Re: Variation selectors and vowel marks

From: Ernest Cline (
Date: Sat Apr 24 2004 - 14:22:33 EDT

  • Next message: Michael Everson: "New contributions n2743 and n2744"

    From: Peter Kirk <>
    > On 24/04/2004 06:30, Peter Constable wrote:
    > >
    > >If data is always encoded in canonical order, then having a VS within
    > >the combining mark sequence wouldn't create any normalization problems,
    > >that's true. But you well know that people do not want their Hebrew data
    > >in canonical order. Even if they did, it couldn't be guaranteed.
    > Yes, canonical ordering cannot be guaranteed. But ordering rules can be
    > specified, and departures from them treated as spelling errors.
    > >There's a problem not only in cases of the form B M1 M2 VS, but also in
    > >cases of the form B M1 VS M2. Of course, the issues are different. The
    > >first may normalize to B M2 M1 VS; the second perhaps *ought* to
    > >normalize to B M2 M1 VS, but that won't happen.
    > Well, perhaps the best thing here is to specify that the mark to which
    > the VS applies should always come first after the base character and
    > followed by the VS, irrespective of the normal canonical order. At least
    > that would be unambiguous, and stable under normalisation (since the
    > only relevant precomposed characters are composition exceptions).
    > Other orderings should simply be considered spelling errors.

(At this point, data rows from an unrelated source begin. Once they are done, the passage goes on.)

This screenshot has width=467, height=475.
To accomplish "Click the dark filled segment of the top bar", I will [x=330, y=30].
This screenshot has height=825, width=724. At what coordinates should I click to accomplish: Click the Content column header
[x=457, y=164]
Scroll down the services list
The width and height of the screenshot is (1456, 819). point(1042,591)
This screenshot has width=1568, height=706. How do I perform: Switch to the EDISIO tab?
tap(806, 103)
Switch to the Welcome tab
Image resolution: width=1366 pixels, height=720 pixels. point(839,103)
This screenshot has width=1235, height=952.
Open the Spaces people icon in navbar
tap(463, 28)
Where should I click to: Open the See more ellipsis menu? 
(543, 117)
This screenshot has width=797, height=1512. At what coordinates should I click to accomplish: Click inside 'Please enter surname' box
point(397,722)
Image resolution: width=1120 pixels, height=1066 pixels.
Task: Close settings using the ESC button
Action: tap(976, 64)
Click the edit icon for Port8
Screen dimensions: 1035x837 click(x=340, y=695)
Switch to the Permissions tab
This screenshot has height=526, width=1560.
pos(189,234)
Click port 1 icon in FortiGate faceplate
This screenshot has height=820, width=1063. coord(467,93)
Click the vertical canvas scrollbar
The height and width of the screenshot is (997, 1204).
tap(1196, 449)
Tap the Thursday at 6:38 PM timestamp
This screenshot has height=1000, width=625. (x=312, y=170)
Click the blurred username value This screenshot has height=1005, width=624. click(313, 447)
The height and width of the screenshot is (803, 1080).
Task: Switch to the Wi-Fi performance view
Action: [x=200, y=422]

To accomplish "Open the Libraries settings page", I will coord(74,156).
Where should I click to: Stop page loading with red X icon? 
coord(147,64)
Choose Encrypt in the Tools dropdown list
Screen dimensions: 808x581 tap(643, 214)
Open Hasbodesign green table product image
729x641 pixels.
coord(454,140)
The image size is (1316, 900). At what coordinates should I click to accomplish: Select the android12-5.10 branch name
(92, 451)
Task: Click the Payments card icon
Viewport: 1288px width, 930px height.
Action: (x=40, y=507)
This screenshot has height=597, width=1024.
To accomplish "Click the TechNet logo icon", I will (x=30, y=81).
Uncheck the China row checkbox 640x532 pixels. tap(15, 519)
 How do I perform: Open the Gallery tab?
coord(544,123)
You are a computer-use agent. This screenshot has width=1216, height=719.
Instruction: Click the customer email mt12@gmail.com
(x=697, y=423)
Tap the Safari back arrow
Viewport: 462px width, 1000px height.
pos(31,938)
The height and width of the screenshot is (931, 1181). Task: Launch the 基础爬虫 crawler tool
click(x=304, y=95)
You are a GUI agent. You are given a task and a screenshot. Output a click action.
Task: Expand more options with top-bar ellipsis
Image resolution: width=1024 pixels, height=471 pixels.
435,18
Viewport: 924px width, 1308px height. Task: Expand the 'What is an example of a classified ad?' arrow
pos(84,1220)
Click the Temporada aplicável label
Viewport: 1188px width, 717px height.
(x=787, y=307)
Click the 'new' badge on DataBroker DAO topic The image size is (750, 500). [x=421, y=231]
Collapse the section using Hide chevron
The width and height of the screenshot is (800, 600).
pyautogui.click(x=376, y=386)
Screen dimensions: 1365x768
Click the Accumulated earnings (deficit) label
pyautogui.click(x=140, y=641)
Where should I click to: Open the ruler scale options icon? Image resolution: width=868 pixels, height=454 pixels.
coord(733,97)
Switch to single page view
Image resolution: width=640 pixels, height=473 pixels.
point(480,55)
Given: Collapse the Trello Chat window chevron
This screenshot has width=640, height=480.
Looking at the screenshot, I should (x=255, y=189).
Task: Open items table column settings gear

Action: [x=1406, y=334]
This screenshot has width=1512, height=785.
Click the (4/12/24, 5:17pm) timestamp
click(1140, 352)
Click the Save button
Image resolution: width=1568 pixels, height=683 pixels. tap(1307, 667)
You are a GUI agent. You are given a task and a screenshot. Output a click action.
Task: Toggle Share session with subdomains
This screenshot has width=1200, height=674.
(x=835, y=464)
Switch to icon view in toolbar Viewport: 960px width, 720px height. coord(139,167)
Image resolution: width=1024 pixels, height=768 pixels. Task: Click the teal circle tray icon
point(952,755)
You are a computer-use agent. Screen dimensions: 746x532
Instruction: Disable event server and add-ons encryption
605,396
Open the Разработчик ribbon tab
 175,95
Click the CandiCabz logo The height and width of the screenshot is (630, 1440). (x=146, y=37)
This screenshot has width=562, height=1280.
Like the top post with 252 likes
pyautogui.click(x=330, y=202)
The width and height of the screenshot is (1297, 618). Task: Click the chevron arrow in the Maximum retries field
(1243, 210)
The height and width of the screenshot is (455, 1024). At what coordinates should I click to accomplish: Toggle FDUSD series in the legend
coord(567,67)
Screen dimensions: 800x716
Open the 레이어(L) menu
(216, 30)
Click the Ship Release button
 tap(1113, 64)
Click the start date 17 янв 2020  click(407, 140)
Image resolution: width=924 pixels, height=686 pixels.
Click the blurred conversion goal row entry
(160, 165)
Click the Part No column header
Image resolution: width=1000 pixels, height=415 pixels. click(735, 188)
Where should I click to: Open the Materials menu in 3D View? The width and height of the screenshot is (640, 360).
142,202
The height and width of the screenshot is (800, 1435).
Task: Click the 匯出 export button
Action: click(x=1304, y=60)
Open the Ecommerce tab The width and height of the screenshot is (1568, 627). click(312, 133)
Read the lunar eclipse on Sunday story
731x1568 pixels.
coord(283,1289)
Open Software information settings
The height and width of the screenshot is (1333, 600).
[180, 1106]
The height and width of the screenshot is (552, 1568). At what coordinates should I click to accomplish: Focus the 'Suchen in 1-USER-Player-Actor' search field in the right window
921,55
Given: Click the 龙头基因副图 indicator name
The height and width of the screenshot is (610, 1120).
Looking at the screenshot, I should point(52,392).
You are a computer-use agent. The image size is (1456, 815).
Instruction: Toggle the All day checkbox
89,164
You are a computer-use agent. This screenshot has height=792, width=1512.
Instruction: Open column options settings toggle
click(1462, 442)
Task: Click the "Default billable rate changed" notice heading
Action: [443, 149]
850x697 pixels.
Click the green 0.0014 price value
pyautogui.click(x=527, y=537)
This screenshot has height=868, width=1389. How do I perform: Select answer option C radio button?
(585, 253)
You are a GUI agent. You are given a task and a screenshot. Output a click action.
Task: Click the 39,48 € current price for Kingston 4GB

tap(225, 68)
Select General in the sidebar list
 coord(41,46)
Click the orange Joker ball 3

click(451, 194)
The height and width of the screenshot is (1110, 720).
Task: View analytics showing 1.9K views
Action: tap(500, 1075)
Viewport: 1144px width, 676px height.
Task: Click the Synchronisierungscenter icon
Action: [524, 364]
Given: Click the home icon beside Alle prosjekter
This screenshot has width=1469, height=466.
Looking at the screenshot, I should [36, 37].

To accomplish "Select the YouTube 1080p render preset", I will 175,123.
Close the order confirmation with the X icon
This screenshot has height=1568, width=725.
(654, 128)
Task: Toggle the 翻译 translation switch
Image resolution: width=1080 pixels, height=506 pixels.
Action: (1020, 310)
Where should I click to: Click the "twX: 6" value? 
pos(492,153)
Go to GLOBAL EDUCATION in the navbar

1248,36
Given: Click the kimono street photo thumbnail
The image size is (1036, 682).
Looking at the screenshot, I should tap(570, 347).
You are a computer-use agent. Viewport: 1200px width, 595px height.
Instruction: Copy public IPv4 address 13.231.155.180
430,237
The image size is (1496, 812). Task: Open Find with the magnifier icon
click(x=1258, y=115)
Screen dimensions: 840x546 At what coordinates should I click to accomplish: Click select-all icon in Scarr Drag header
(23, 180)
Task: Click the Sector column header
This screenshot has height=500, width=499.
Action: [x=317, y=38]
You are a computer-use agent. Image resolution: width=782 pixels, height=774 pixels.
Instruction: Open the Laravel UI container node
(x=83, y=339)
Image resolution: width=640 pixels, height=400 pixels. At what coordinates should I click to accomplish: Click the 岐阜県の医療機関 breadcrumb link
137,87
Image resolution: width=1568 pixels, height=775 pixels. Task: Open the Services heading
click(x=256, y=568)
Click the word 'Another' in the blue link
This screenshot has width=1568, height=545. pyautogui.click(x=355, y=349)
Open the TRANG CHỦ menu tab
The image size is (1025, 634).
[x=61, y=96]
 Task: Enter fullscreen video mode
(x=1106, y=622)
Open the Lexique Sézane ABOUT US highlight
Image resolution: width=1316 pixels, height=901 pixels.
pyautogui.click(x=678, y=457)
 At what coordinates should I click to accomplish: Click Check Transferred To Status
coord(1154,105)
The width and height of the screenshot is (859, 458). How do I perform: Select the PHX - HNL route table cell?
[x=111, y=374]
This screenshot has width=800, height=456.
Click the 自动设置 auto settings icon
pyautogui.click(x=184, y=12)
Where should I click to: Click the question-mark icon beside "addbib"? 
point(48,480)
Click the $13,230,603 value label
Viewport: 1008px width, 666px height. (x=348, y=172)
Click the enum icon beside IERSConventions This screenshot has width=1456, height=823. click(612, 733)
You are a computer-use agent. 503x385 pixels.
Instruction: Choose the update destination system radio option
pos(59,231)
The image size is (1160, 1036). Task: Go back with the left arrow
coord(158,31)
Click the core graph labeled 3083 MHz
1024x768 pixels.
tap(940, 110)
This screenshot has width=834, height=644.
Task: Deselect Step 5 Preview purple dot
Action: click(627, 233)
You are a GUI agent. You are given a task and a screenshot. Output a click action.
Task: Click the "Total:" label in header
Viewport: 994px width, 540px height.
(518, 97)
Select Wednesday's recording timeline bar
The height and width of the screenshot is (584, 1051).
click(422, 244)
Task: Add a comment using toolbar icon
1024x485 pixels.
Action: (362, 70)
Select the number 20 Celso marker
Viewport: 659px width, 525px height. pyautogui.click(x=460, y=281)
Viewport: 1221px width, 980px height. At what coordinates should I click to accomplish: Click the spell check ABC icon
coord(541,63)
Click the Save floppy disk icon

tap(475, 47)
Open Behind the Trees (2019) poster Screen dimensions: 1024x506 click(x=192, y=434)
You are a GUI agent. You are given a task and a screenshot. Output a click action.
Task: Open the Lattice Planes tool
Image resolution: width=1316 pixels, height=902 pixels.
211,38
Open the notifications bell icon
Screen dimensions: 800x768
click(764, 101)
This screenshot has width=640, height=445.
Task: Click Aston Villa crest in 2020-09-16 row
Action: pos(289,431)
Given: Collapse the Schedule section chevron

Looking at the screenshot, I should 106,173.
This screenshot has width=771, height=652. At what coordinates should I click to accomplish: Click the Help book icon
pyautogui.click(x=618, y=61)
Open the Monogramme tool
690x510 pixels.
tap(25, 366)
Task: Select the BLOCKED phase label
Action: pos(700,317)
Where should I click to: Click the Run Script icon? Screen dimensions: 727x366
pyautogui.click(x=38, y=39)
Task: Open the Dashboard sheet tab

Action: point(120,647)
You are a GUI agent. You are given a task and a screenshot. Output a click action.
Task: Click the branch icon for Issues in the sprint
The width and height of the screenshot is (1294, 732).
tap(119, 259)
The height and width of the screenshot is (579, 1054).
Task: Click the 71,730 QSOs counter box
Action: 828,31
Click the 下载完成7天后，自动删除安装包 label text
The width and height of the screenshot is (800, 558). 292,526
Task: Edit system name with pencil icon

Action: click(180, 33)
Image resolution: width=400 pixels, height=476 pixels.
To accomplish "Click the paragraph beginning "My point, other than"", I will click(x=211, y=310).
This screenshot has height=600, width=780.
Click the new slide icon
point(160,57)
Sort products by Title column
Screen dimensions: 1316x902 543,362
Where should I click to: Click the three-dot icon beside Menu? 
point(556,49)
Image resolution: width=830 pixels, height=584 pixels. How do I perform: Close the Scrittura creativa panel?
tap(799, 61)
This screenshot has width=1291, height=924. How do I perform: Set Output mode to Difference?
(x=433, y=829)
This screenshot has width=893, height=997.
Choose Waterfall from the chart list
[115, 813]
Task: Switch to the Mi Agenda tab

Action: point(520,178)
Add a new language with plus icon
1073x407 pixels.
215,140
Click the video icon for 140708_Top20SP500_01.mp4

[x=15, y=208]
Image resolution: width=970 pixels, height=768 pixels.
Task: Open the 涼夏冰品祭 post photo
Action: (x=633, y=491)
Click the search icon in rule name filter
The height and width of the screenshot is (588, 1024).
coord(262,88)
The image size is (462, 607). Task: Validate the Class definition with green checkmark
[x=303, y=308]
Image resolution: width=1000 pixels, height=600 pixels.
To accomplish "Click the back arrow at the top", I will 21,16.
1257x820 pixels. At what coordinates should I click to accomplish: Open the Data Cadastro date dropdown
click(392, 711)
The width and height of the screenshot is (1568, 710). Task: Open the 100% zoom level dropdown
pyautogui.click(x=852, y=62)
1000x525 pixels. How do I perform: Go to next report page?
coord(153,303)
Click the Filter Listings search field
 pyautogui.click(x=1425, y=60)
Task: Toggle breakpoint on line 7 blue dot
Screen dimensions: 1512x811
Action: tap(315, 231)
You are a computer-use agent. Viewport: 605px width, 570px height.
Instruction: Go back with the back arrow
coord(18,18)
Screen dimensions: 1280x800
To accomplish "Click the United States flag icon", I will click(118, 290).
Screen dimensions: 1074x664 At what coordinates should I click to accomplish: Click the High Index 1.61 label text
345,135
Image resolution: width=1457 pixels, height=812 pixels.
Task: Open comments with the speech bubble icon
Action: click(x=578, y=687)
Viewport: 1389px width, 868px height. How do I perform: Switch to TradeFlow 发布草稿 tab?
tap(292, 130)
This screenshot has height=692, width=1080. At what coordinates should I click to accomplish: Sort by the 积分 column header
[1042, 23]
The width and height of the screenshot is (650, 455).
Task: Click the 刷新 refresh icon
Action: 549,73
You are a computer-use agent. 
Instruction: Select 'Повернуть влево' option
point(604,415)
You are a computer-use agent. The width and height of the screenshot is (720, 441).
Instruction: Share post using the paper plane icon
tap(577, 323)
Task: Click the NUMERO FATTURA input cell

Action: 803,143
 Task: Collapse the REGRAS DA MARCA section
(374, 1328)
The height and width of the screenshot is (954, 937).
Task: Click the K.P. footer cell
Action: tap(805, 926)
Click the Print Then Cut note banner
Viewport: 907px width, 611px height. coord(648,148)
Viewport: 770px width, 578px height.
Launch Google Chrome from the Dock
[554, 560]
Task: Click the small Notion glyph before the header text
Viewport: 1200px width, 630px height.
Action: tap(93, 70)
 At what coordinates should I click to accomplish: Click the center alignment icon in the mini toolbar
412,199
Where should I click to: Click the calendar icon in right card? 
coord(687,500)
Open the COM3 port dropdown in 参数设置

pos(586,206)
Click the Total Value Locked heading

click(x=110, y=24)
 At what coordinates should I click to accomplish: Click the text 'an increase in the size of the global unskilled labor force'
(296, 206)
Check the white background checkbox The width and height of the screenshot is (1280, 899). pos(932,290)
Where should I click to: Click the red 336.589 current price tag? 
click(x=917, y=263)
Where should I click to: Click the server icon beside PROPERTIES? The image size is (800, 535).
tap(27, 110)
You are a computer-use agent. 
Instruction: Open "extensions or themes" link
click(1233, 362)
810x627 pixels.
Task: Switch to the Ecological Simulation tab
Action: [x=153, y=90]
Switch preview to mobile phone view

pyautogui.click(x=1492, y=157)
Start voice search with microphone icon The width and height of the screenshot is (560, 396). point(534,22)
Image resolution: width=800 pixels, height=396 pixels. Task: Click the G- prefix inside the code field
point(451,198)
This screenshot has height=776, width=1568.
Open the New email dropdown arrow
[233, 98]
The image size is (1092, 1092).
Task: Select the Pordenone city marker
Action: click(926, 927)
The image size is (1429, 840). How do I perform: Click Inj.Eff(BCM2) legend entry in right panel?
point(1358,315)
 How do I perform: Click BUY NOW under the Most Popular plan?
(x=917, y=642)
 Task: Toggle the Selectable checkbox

    As someone who has put a lot of thought into variation selectors, let me
    point out something. In the case of B M1 M2 VS what would the variation
    selector indicating as being varied if such a thing were to be allowed?
    Since variation selectors are combining marks, then just like any other
    combining marks they should be viewed as being applied to the entire
    combining sequence up to that point, and hence should be viewed as
    indicating a variant of B M1 M2, and not of just the preceding mark.
    Any other treatment complicates things too much.

    Thus in the case of the vowel marks, one could add a series of variation
    sequences with one for each base character that the variant vowel
    mark would be used with. If this causes too many other problems,
    then adding a new mark for the vowel variant instead of trying to adapt
    variation selectors to the task would seem to be the best solution.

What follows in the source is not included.